Fresh ginger from your own pot, home-grown turmeric for the curry: what sounds like exotic gardening is surprisingly simple on the windowsill. Both spice rhizomes can be propagated from a simple piece of organic rhizome from the supermarket. You need no greenhouse, only a warm, bright spot and some patience.
Ginger and turmeric are closely related, both belong to the ginger family (Zingiberaceae), and both want the same: warmth, moisture and a frost-free winter. This article shows you how to sprout your own plant from a kitchen rhizome, how the two relatives differ and how to harvest in autumn and secure part for the next year.
From kitchen rhizome to plant
The start is astonishingly simple: you need only a firm, fresh rhizome, as found in any supermarket. Best choose an organic piece, because conventional stock is sometimes treated with sprouting inhibitors that prevent shooting. Look for plump, smooth rhizomes with small, light growth buds, the so-called eyes, similar to a potato.
Prepare the rhizome
Choose a firm organic rhizome with visible growth eyes. Larger pieces you can divide so that each part has at least one to two eyes. Soaking overnight in lukewarm water speeds up sprouting.
Lay it flat
Lay the rhizome flat with the eyes up in a wide pot and cover it with only a few centimetres of loose, humus-rich soil. Set too deep it rots easily.
Keep warm and moist
Put the pot in a warm, bright place around twenty to twenty-five degrees, for instance on the windowsill above the heating. Keep the soil evenly moist but never wet. A cover raises the humidity.
Patience at sprouting
It can take three to six weeks until the first shoot shows. That is normal, patience is needed here. As soon as green leaves appear, the plant grows quickly.
Out after the Ice Saints
From mid-May the pot may go onto the balcony or terrace in a warm, sheltered spot. Avoid direct midday sun, the tropical leaves burn easily otherwise.
Start from late winter, weeks 8 to 14, so the plant has as long and warm a season as possible for building the rhizome. The earlier the start, the larger the autumn harvest, provided it is warm and bright enough indoors.
Two relatives compared
Ginger and turmeric look similar as rhizomes and want the same care, but differ in detail. Ginger forms reed-like, upright leaves and grows a good half to one metre tall. Its rhizome is light brown outside, yellowish inside and sharply aromatic. Turmeric grows with broader leaves recalling canna and can, with good care, even form ornamental, pale pink flower heads. Its rhizome is bright orange inside and colours everything yellow when cut.
In cultivation both are almost equally undemanding, as long as it stays warm and moist. Both tolerate no frost, both dislike full midday sun and both reward high humidity with lush growth. Whoever grows both side by side has two home-grown spices in autumn and a fine object of comparison for leaf and growth.
Harvesting and securing for next year
In autumn, when the days grow shorter and cooler, the plant draws its strength from the leaves back into the rhizome, and the foliage yellows. That is the signal to harvest. Reduce watering now, and when the foliage has largely withdrawn, you tip the pot out carefully and take out the multiplied rhizomes. From one starting piece several new fingers have grown over the season.

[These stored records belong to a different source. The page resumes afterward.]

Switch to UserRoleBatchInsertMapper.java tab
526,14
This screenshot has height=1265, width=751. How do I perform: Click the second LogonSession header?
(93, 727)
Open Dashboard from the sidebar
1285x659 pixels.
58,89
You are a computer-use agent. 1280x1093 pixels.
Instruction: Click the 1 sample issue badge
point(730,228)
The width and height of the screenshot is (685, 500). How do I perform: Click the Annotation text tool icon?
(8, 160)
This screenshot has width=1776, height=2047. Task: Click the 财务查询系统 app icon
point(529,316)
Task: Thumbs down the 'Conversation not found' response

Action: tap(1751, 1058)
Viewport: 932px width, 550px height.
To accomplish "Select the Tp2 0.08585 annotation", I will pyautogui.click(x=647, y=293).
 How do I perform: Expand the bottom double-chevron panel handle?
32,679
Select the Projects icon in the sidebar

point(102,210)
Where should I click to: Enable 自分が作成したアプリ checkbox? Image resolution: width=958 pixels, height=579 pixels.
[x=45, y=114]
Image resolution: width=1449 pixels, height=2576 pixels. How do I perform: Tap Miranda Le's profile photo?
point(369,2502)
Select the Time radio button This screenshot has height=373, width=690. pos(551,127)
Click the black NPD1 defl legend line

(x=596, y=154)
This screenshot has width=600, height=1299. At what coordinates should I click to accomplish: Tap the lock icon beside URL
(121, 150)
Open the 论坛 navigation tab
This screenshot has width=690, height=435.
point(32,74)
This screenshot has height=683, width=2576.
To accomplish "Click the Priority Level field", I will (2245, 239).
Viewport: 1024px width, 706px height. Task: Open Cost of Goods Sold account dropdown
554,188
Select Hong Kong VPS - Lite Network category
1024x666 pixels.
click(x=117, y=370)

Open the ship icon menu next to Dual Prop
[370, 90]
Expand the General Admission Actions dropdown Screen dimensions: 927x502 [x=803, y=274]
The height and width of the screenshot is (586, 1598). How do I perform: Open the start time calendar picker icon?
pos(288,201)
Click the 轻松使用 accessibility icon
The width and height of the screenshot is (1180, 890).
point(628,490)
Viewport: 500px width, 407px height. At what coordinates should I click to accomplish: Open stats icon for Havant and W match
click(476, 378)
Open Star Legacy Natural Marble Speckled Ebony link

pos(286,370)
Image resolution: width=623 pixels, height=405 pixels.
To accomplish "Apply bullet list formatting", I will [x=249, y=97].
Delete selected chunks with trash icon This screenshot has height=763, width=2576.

The harvested rest goes fresh to the kitchen or is preserved. Fresh ginger keeps in the fridge for a few weeks and freezes well. Turmeric you can grate fresh or dry and grind. Both are so aromatic that the home-grown harvest often beats the bought stock in flavour, and on the side the tropical plant on the windowsill is a pretty green eye-catcher.
A piece of organic rhizome, a warm bright spot and patience at sprouting. From the kitchen rhizome comes a tropical plant that in autumn delivers the starting material for next year straight away.
The core idea for ginger and turmeric
Frequently asked questions
Can you grow ginger from the supermarket yourself?
Yes, very well. A firm rhizome with visible growth eyes suffices. Choose organic stock, because conventional is sometimes treated with sprouting inhibitors. Lay it flat in soil, put it warm and bright, keep it moist, and after a few weeks it sprouts.
When do you sprout ginger and turmeric?
Best in late winter, weeks 8 to 14, on the warm windowsill. That way the plant has a long, warm season to form a strong rhizome. Outdoors the pots may go only after the Ice Saints in mid-May.
How do ginger and turmeric differ in cultivation?
Barely, both are ginger-family plants and want it warm, moist and bright without midday scorch. Ginger forms reed-like leaves, turmeric broader ones and, with good care, even flowers. Ginger is yellowish and sharp inside, turmeric bright orange and staining.
When and how do you harvest home-grown ginger?
In autumn, when the foliage yellows and withdraws. Reduce watering then and tip the pot out carefully once the leaves have largely died back. From one starting piece several new rhizome fingers have grown.
How do you overwinter ginger for next year?
Set aside a firm rhizome piece with eyes and overwinter it frost-free, cool and dry, for instance in sand or paper in the cellar. Next late winter you sprout it again. That way your own cultivation continues without a new purchase.